🤖 AI Summary
This study formalizes the core creative writing principle of “just-right surprise” through an information-theoretic lens, proposing a calibrated surprise framework that integrates three constraints: authorial intent, reader expectations, and narrative plausibility. For the first time, it incorporates Shannon’s mutual information $I(X;Y) = H(X) - H(X|Y)$ into modeling creative quality, leveraging conditional entropy and the chain rule to unify multidimensional textual constraints—ethos, mythos, lexis, and dianoia—within a coherent probabilistic structure. The work demonstrates a fundamental incompatibility in information architecture between high-quality creative output and mediocre content and introduces a dynamic constraint propagation mechanism that operates without manual weighting. Validated through case studies and log-probability evaluations using lightweight large language models, the framework offers a theoretically grounded and operational foundation for Creative Quality Alignment (CQA) and expert evaluation benchmarks.
📝 Abstract
The essence of good creative writing is calibrated surprise: when constraints from all relevant dimensions act together, the feasible solution space collapses into a narrow region, and the surviving choices look least predictable from an unconstrained view. "Calibrated" has a precise meaning: the author's intent, the reader's reasonable expectation, and the logic of reality converge. When these three independent judgements agree on every dimension, the set of admissible writing choices is forced into a very small region. A mathematical corollary follows: full-dimensional accuracy and mediocrity are mutually exclusive -- two sides of one constraint structure, not separate goals.

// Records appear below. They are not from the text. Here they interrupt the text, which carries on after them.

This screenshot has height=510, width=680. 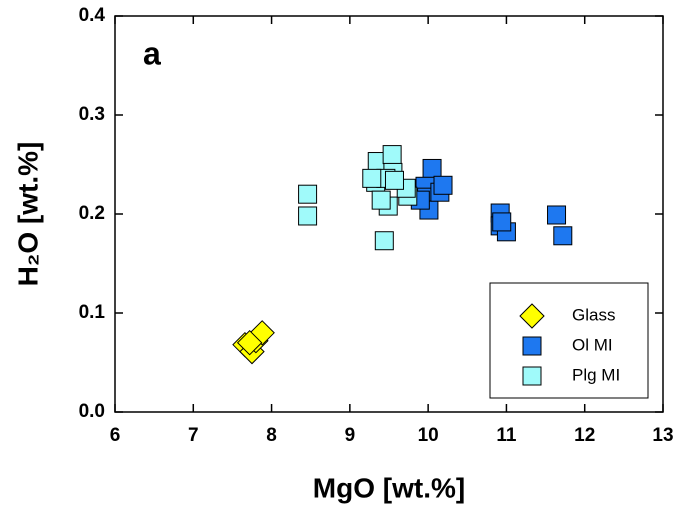 What do you see at coordinates (152, 53) in the screenshot?
I see `panel-label: a` at bounding box center [152, 53].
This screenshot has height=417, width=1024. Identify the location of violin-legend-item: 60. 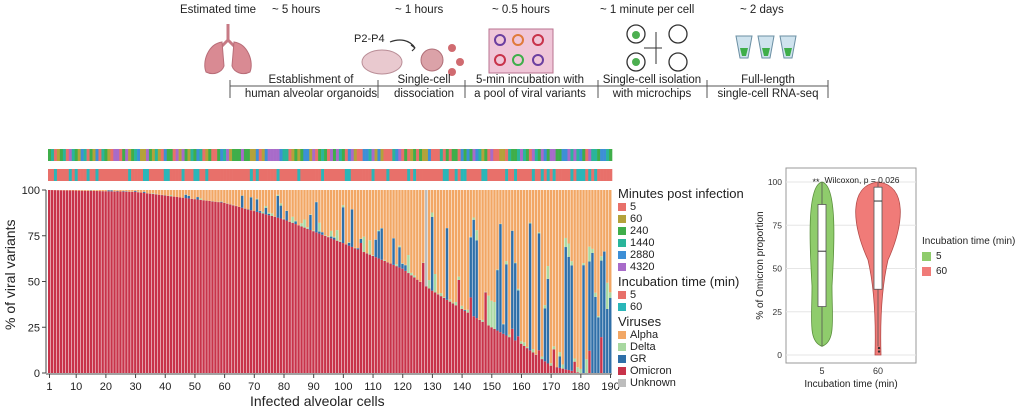
(968, 272).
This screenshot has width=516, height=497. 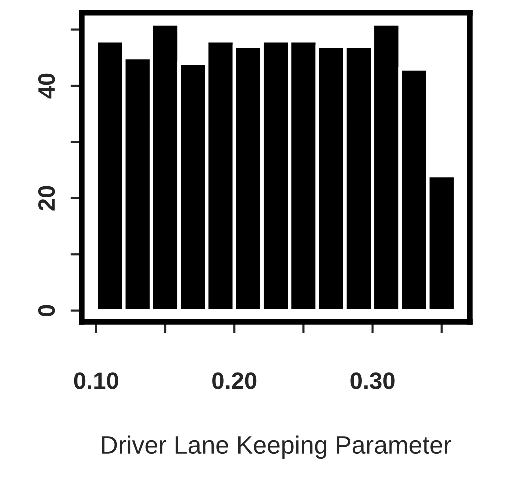 I want to click on x-tick-label: 0.10, so click(x=96, y=381).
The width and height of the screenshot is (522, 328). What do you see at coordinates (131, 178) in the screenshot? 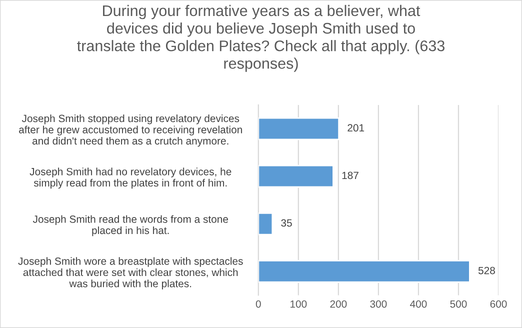
I see `y-tick-label: Joseph Smith had no revelatory devices, he simply read from the plates in front of him.` at bounding box center [131, 178].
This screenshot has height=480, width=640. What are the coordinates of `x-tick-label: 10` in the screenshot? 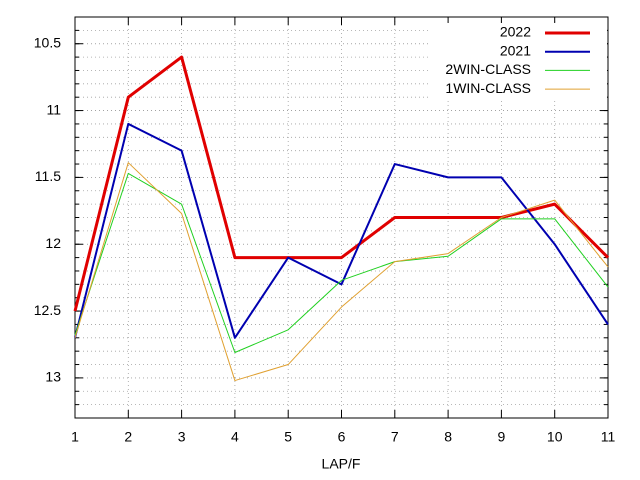 It's located at (555, 437).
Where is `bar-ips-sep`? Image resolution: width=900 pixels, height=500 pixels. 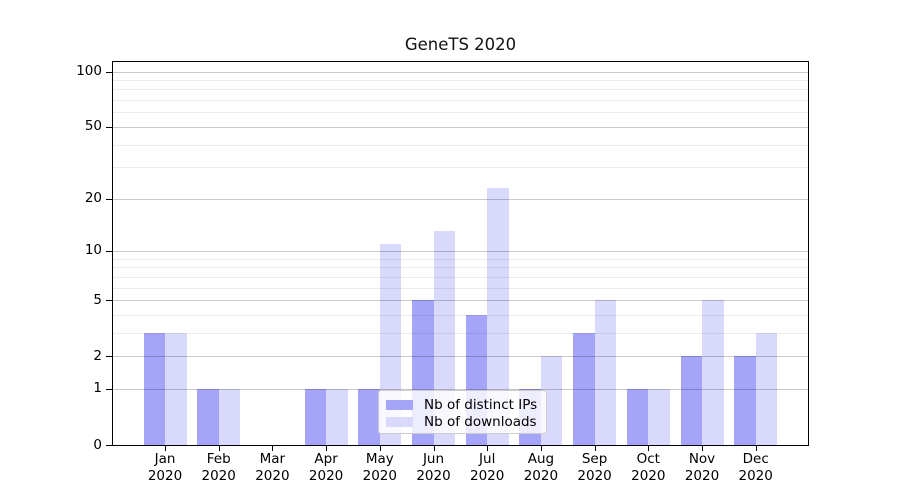 bar-ips-sep is located at coordinates (584, 388).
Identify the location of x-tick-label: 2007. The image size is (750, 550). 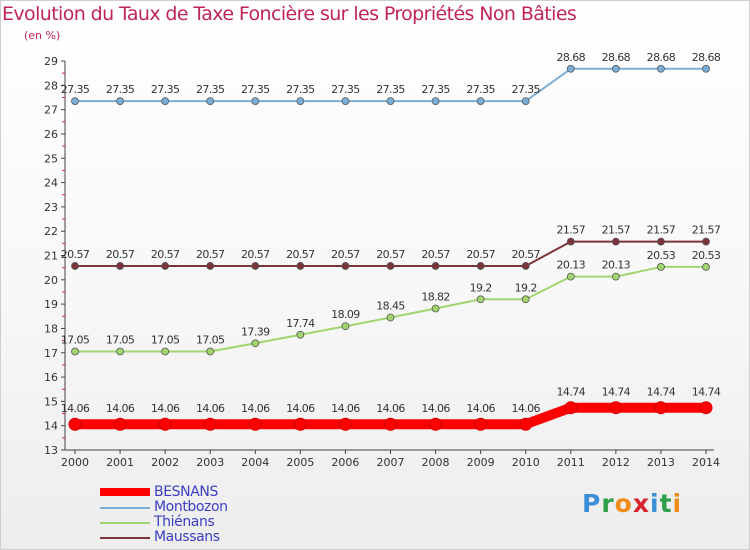
(391, 462).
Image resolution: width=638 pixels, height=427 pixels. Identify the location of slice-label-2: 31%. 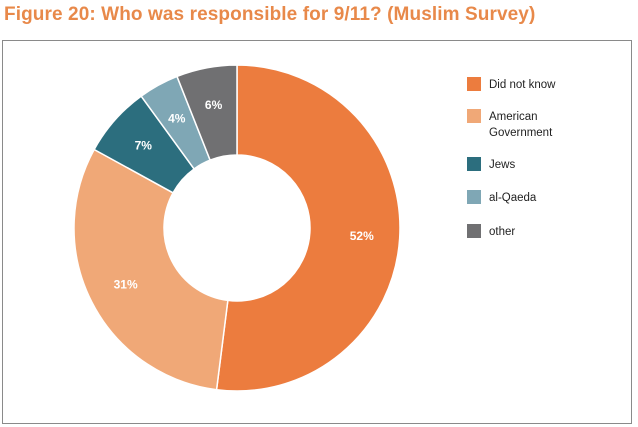
(126, 285).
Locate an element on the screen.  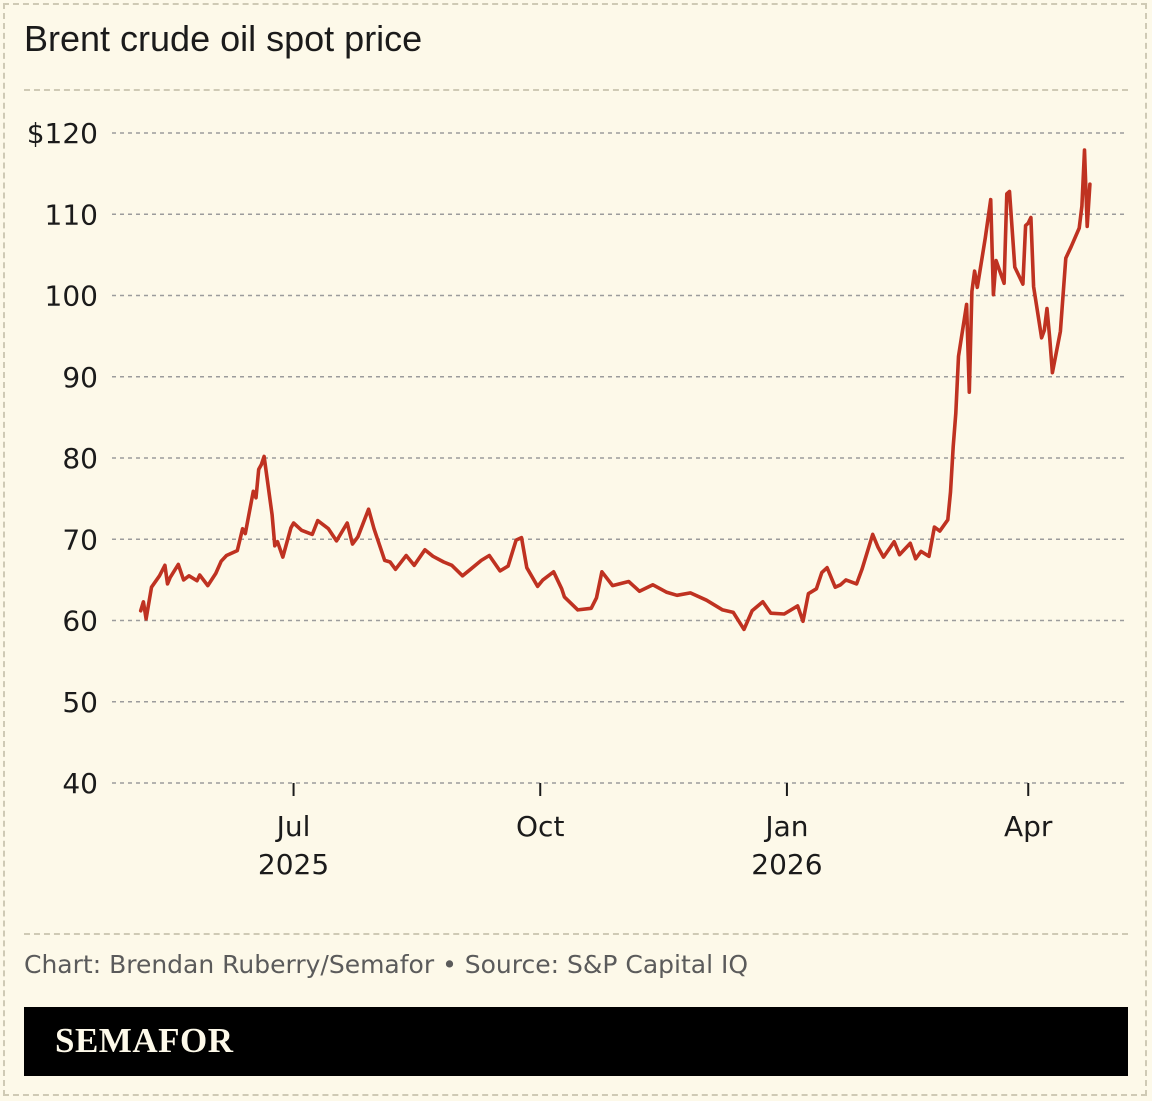
x-axis: Jul 2025 Oct Jan 2026 Apr is located at coordinates (656, 832).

We use Shannon's mutual information $I(X;Y) = H(X) - H(X|Y)$ as our analysis tool. "Calibrated" corresponds to conditional entropy going to zero; "surprise" to entropy going up; mutual information is the precise measure of the joint quantity. The argument rests on two pillars. Static: when constraints from ethos, mythos, lexis, and dianoia are imposed together, the admissible set collapses sharply, and surviving solutions show up as low-probability choices from an unconstrained view. Dynamic: the chain rule shows each writing choice is constrained by what came before and constrains what comes after; macro-level decisions naturally contribute a larger share of information, removing the need for hand-tuned weighting.
Through case studies and lightweight LLM-logprob computations, we show the framework is both analytically useful and operational, laying the theoretical groundwork for Creative Quality Alignment (CQA) and a professional evaluation benchmark.